**Provided passage**:
######

- Born: 20 April 2002 Batman, Turkey
- Died: 18 August 2020 (aged 18) Kurtalan, Turkey
- Cause of death: Complications from a suicide attempt
- Occupation: Student
- Known for: Being drugged and raped by a member of the Turkish military.

= Death of İpek Er =

2020 incident in Turkey

İpek Er was an 18-year-old student from Batman who died on 18 August 2020 following a suicide attempt on 16 July. She claimed that she had been drugged and raped by Musa Orhan, a specialized sergeant in the Turkish army, and that he had done so before and that she could complain, but he would not be harmed by it. Questioned by the authorities, he initially denied any wrongdoing, but after a forensic investigation he alleged that he had been intoxicated. Text messages in which he claimed to have raped Er repeatedly were circulated on social media.

######

[Stored data entries]
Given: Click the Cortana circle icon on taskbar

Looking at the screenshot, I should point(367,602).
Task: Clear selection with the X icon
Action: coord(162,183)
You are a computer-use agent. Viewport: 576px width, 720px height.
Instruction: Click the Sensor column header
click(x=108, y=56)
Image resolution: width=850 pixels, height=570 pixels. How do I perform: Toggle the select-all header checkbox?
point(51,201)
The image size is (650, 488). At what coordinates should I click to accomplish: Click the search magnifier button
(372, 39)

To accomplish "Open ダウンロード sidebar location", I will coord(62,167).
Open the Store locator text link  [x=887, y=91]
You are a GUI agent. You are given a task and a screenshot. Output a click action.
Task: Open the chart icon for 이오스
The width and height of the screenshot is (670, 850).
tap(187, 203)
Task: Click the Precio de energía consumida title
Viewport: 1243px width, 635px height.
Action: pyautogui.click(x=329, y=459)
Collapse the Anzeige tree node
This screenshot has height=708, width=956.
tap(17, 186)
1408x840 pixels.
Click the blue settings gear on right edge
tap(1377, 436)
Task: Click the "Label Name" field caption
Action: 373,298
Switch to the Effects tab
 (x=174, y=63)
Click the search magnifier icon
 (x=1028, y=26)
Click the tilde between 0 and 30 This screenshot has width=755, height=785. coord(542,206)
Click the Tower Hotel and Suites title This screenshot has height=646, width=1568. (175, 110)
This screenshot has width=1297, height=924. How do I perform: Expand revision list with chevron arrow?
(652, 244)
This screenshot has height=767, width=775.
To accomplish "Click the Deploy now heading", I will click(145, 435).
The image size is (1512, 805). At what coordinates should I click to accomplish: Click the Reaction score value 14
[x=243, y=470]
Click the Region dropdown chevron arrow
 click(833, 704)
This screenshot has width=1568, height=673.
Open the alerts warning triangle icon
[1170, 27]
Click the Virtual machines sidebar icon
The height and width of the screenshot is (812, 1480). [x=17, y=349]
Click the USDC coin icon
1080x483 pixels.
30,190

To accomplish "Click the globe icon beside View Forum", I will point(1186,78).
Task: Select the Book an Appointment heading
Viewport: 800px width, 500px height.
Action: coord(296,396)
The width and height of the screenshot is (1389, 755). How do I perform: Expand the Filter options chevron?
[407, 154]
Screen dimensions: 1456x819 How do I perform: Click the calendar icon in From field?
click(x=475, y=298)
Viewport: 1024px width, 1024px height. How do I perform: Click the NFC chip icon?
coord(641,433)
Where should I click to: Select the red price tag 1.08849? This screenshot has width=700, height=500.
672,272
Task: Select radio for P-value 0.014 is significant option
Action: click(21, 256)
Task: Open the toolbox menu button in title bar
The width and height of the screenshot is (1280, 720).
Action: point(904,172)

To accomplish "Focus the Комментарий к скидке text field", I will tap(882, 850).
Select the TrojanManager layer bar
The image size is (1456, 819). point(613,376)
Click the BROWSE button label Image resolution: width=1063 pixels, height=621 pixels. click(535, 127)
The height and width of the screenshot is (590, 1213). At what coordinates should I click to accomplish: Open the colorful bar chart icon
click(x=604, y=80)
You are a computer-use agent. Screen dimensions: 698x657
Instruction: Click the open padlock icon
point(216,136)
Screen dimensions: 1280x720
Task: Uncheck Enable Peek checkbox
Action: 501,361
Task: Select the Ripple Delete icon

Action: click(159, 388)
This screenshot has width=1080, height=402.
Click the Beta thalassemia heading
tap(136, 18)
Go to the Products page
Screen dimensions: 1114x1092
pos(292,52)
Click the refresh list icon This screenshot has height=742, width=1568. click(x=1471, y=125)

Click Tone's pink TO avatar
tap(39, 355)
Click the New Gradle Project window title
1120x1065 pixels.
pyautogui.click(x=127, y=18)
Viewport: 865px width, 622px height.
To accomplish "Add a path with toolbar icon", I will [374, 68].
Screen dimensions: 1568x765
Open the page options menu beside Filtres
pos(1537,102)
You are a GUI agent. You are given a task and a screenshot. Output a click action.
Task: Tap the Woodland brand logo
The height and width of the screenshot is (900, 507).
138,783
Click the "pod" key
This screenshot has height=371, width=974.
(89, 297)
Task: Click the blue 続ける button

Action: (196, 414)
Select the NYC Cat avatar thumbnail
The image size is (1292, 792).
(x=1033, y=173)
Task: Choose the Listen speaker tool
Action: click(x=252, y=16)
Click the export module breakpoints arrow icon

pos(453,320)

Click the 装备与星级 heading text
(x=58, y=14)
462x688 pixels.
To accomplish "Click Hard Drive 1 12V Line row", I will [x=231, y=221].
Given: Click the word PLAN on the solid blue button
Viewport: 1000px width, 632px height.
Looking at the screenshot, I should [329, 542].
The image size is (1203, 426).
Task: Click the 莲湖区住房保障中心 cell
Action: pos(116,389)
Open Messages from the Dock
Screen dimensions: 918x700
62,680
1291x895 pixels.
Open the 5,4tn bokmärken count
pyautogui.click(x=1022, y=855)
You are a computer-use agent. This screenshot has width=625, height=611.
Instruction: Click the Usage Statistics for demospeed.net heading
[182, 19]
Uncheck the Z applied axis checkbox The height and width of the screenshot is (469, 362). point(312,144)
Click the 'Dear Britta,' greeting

######

**Instructions for the task**:
Carry on the article about the death of İpek Er, starting after its final sentence. These items were drawn from a separate source unrelated to the text.

**Expected answer**:
== Events ==
Er's family notified the police when she went missing on 24 June. She was found on 3 July in a house in Kurtalan, Siirt. Her family filed a criminal complaint against Orhan with the Siirt prosecutor's office on 7 July, stating that he had raped and abducted Er. According to her family, she had told him that she could not return home after the rape unless he married her. He reportedly sent her to a cousin of his in Izmir and said they would marry soon, but then turned off his phone so he could not be contacted. An investigation was begun on 10 July, together with a request that he be dismissed from the military. On 16 July, Er attempted to kill herself with her father's rifle. She survived but was badly injured and subsequently transferred to a hospital in Batman.

=== Death ===
On 18 August 2020, Er died after twenty days in the Batman hospital. Following her death, several organizations demanded the arrest of Orhan.

== Legal prosecution ==
Following Er's suicide attempt, a campaign demanding the arrest of Orhan began in Turkish society and women's organizations. The next day, 17 July, Orhan was detained by Turkish authorities and questioned by a judge. After a week, the court ordered Orhan's release pending trial on the grounds that there was no flight risk. The decision was appealed by both the Siirt Bar Association and the public prosecutor. Their objections were not successful. On 27 July, a criminal sexual misconduct investigation of Orhan was begun. On 1 September, the Ministry of the Interior announced that Orhan had been dismissed from the military.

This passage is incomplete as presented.